Um die Ernährungssicherheit der Weltbevölkerung zu gewährleisten, muss es gelingen, resistentere Weizensorten zu züchten, die sich gegen den Pilz Ug99 behaupten können.

Bildquelle: © Patrick Amiri / Pixabay

Kryo-Elektronenmikroskopie gewährt neue Einblicke

Jetzt ist es erstmals gelungen, die räumliche Struktur eines Resistosoms einer Nutzpflanze zu entschlüsseln. Ein Resistosom ist ein das Pathogen abwehrender Verbund von Proteinen. Beim Einkorn besteht es aus fünf Sr35-Proteinen und dem von ihnen gebundenen Effektor Avr35 – dieser stammt vom Erregerpilz. Mit Kryo-Elektronnemikroskopie konnten die Forscher:innen diesen riesigen Proteinkomplex in Aktion beobachten.

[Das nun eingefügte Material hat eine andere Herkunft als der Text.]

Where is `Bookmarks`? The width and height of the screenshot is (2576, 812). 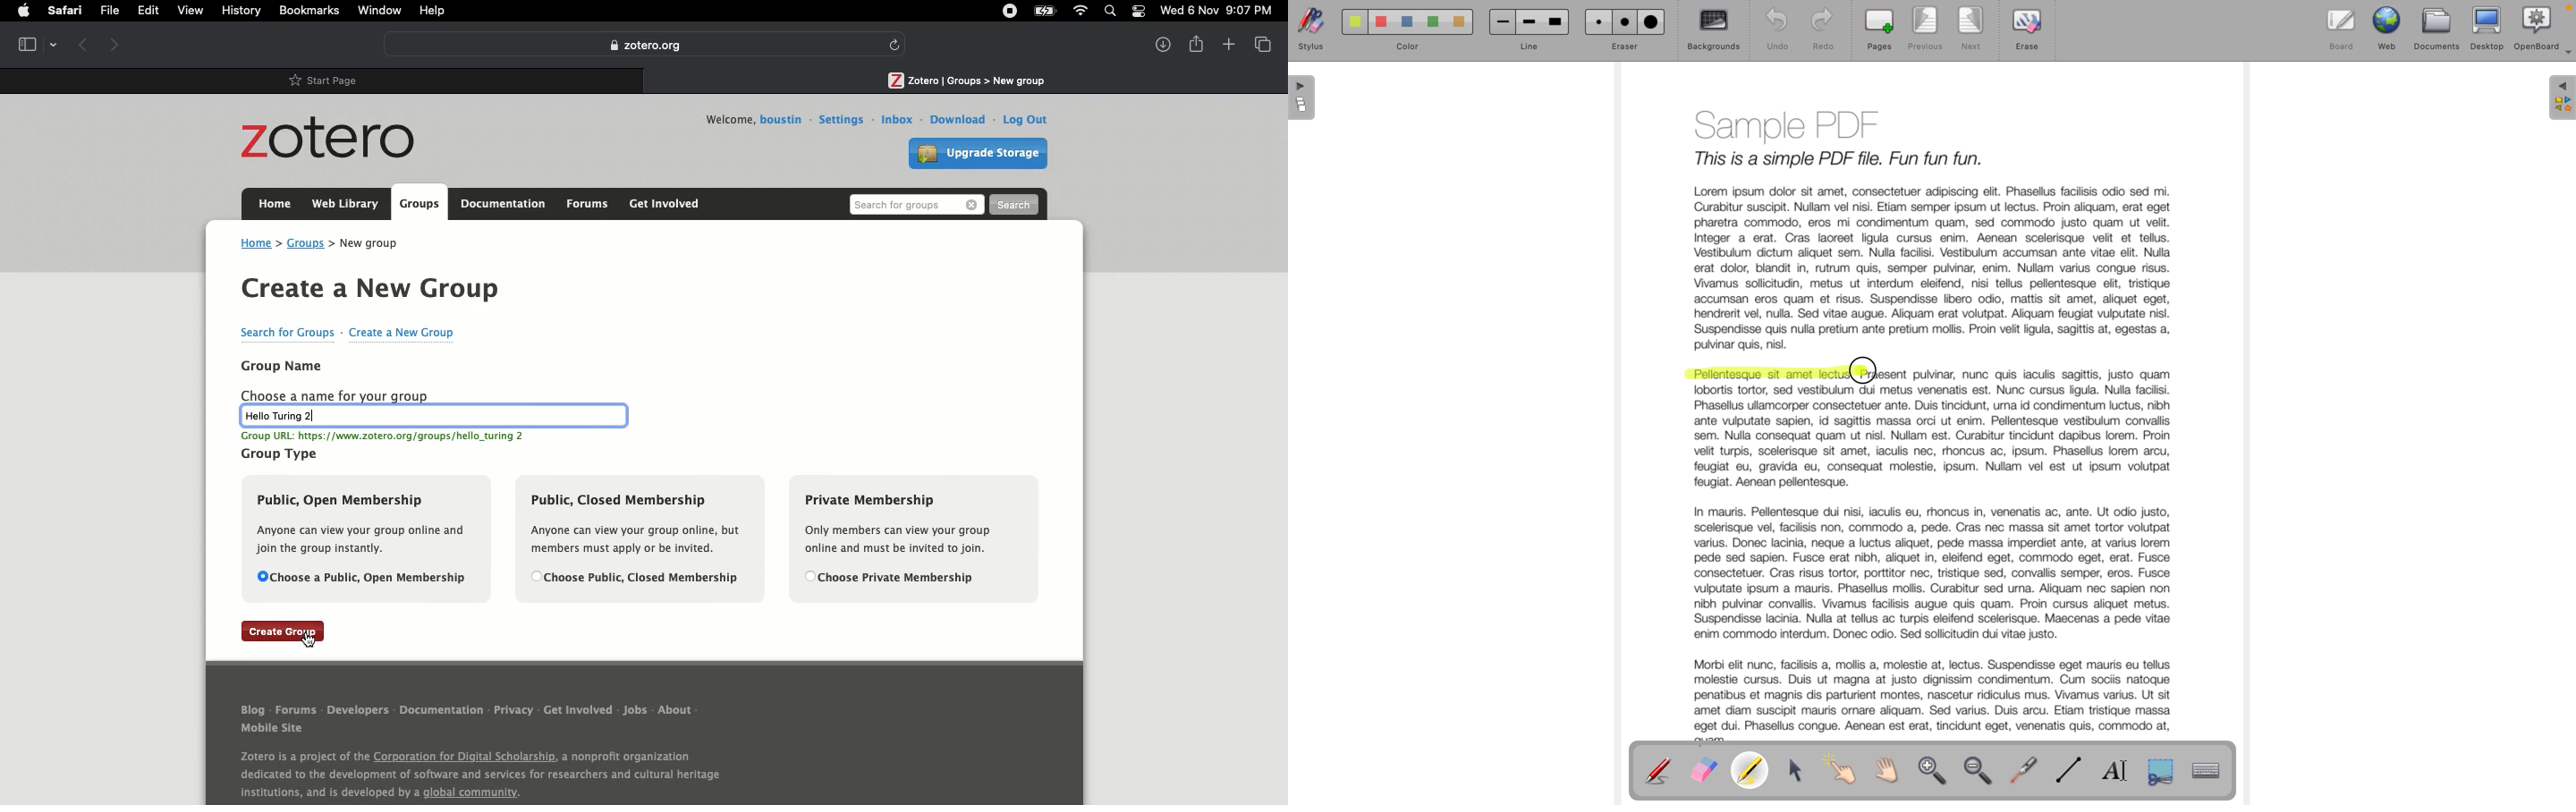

Die Studie stand unter der Leitung von Jijie Chai und Paul Schulze-Lefert von der Universität Köln und des Max-Planck-Instituts für Pflanzenzüchtungsforschung in Köln sowie Yuhang Chen von der Chinesischen Akademie der Wissenschaften.

Die Forschenden synthetisierten dafür sowohl das Einkorn-Protein Sr35 als auch den Effektor aus dem Erregerstamm Ug99 in Insektenzellen. Durch diese Strategie lassen sich große Mengen an Sr35-Resistosomem isolieren. Dann konnten sie mit Hilfe von Kryo-Elektronenmikroskopie beobachten, wie genau der Effektor und die Rezeptoren interagieren. Diese Bilder liefern die Erklärung dafür, wie Sr35 einen Angriff von Ug99 unschädlich macht.

Ein Pentamer bildet den Kanal

„In der räumlichen Struktur des Sr35-Resistosoms konnten wir die Teile des Proteins identifizieren, die für die Erkennung des Ug99-Effektors wichtig sind“, erklärt Alexander Förderer, der die Studie geleitet hat. Doch wie arbeitet das Resistosom nun genau?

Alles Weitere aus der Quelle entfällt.